Федор начал сказывать с самого начала, про свою придумку с круговертью, про радость из-за этой невидали, про князя Сурайского и отъезд к пану Загребе. Закончил сказ о трагической встрече с главным католиком, коего все звали Кардиналом.
– Где находится твой Сурайск? – спросил командир.
– Сурайск он и есть Сурайск, – ответил пленный, всем своим видом показывая, будто город и есть центр земли.
– Какие города знаешь вокруг? – спросил Турарбек.
– Слышал про город Нагорье, Хлепень, Осугу, Ржев.
– Далеко от вашего города расположен Ржев?
– Знаю, что наш воевода доезжал до него за половину дня.
– Пан Загреба это, тот, который живет на острове? Его замок водой окружен со всех сторон?
– Точно. Там проходит мост, и одна секция стоит на плоту. Плот на ночь убирают.
– Про город Москву слышал?
– У нас в мастерских судачили, что Москва подмяла под себя Новгород, да еще всю ганзейскую торговлю нарушила.
– Соображаешь. Значит так, завтра – послезавтра ко мне прибудет посол от Московского князя. Окажешься ему полезным, отпущу. Нет, так отправлю в Крым. Там поглядим какой ты древодел. Ежели и там не пригодишься, тогда не взыщи, продам тебя туркам.
Федора отвели в другую избу. На столе стоял горшок с похлебкой, хлеб. Ему велели есть и отдыхать.

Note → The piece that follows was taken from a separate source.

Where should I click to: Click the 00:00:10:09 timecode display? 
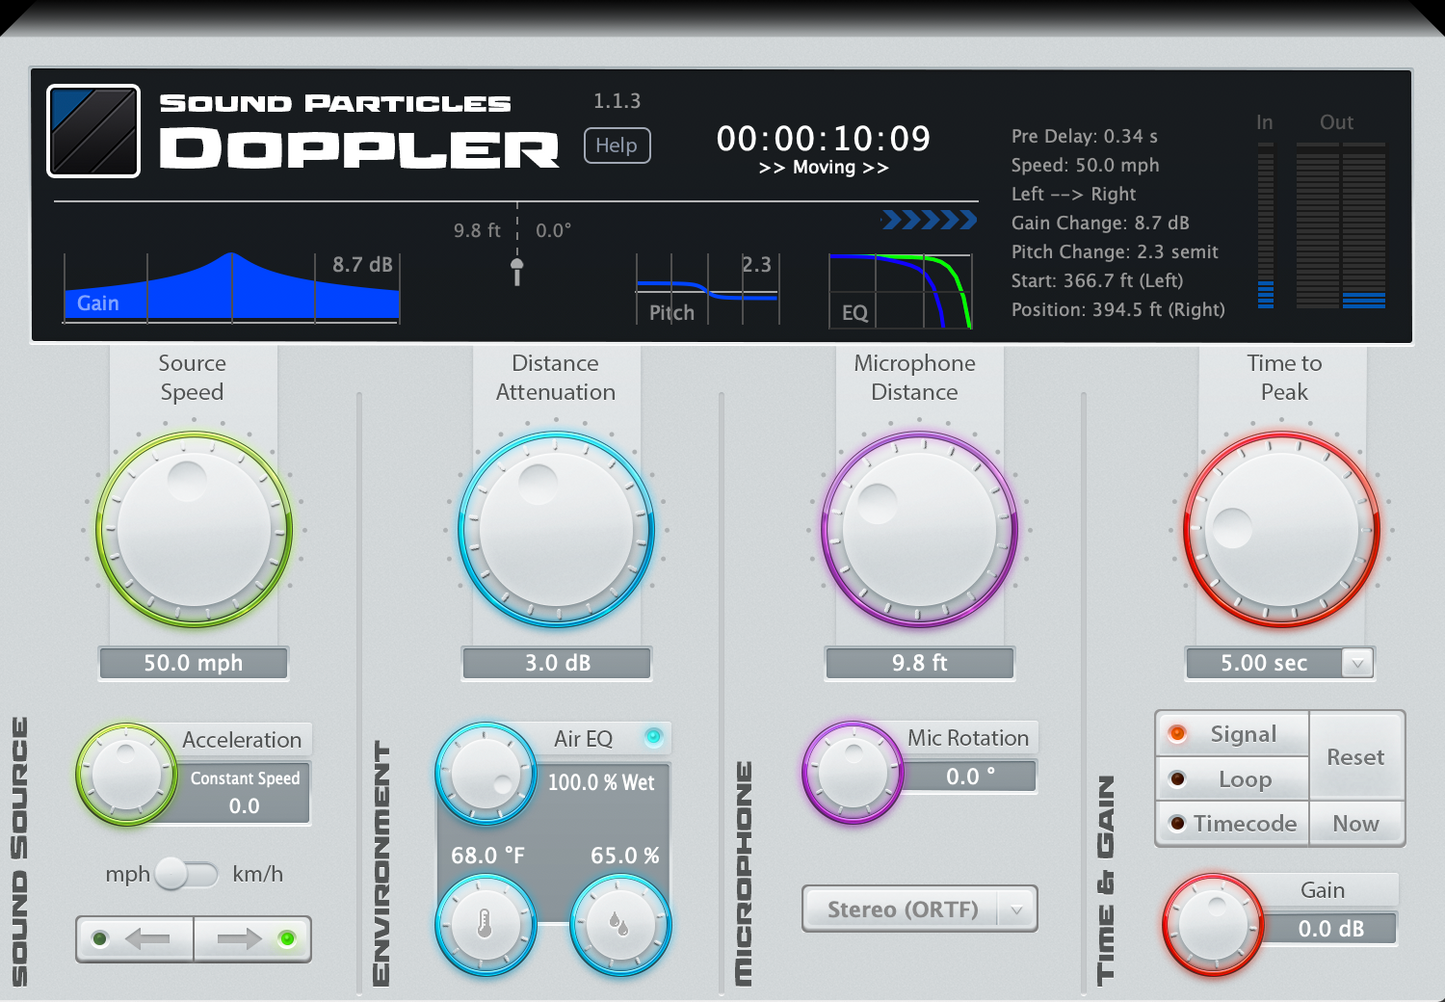tap(822, 138)
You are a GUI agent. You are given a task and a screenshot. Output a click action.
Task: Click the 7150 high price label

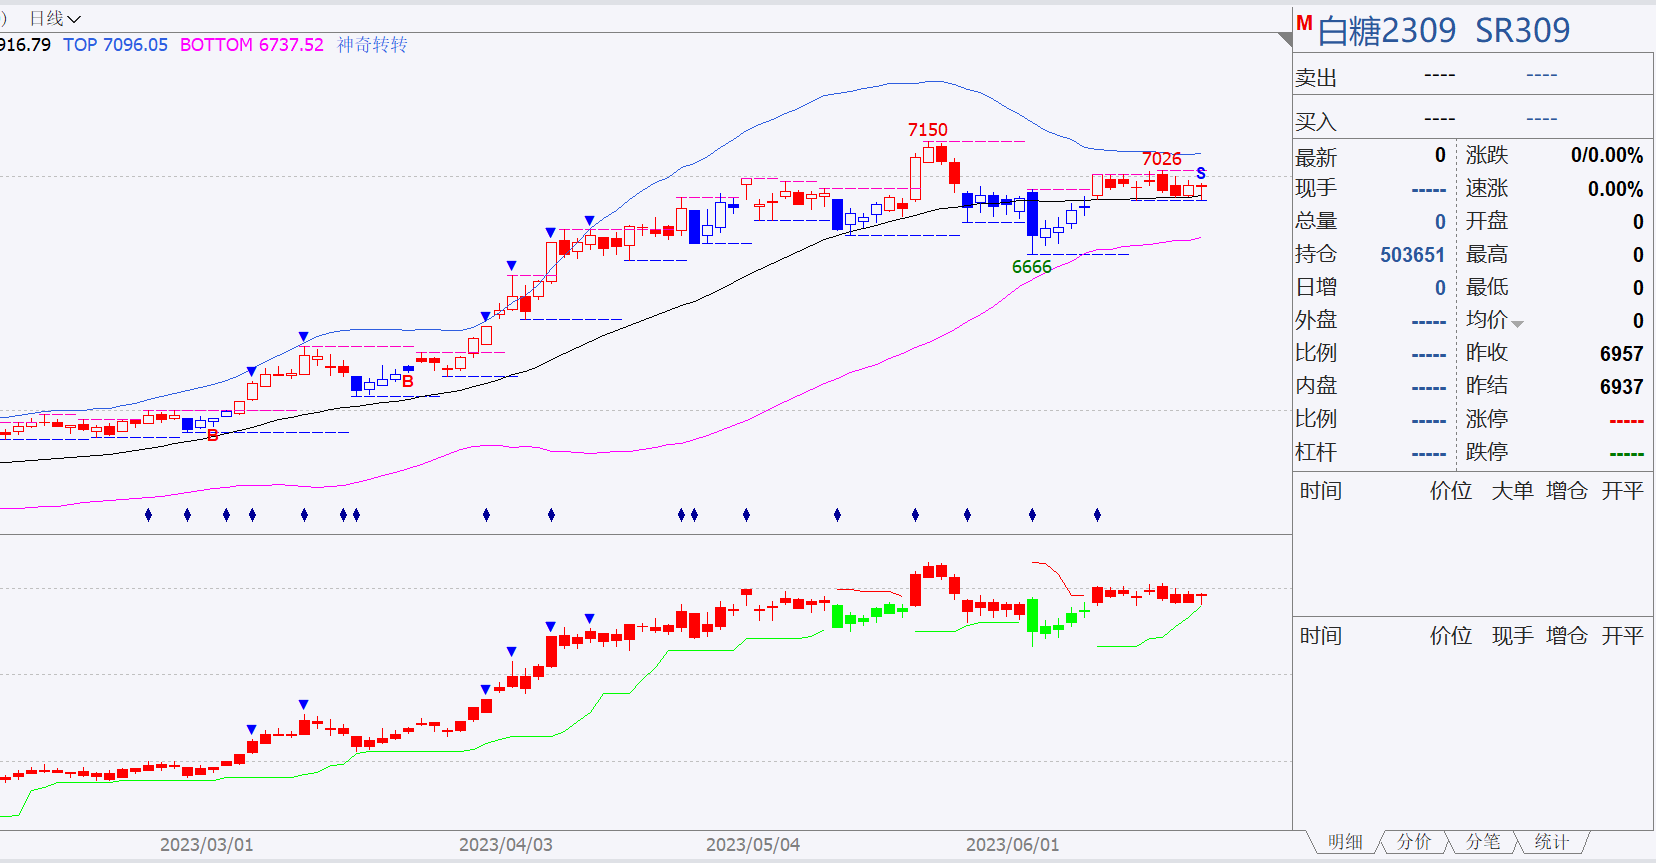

События последних дней подвели Федора к полному опустошению. Оставшись один, он ощутил равнодушие ко всему происходящему, понравится он московскому послу или нет, повезут его в Крым или потом продадут туркам. Ведь главное он избежал сожжения на костре, главное он жив. Запихнув в себя немного еды, рухнул на стоявший здесь же лежак.
Федор никогда не видел Москвы, но воображение нарисовало сказочный город со множеством каменных храмов и золоченных куполов. Привиделись резные терема, расцвеченные яркими красками. Вместе с Дмитрием Михайловичем, его воеводой, шагают они по широкой улице, стены домов выложены плинфой, и направляются к арке с надвратной церковью. Миновали гулкий проход и увидели крыльцо. На нем стоит высокий боярин с посохом в руках.
– Гляди, Федор, – прозвучал голос Бутурлина, – тебе кланяется Московский государь.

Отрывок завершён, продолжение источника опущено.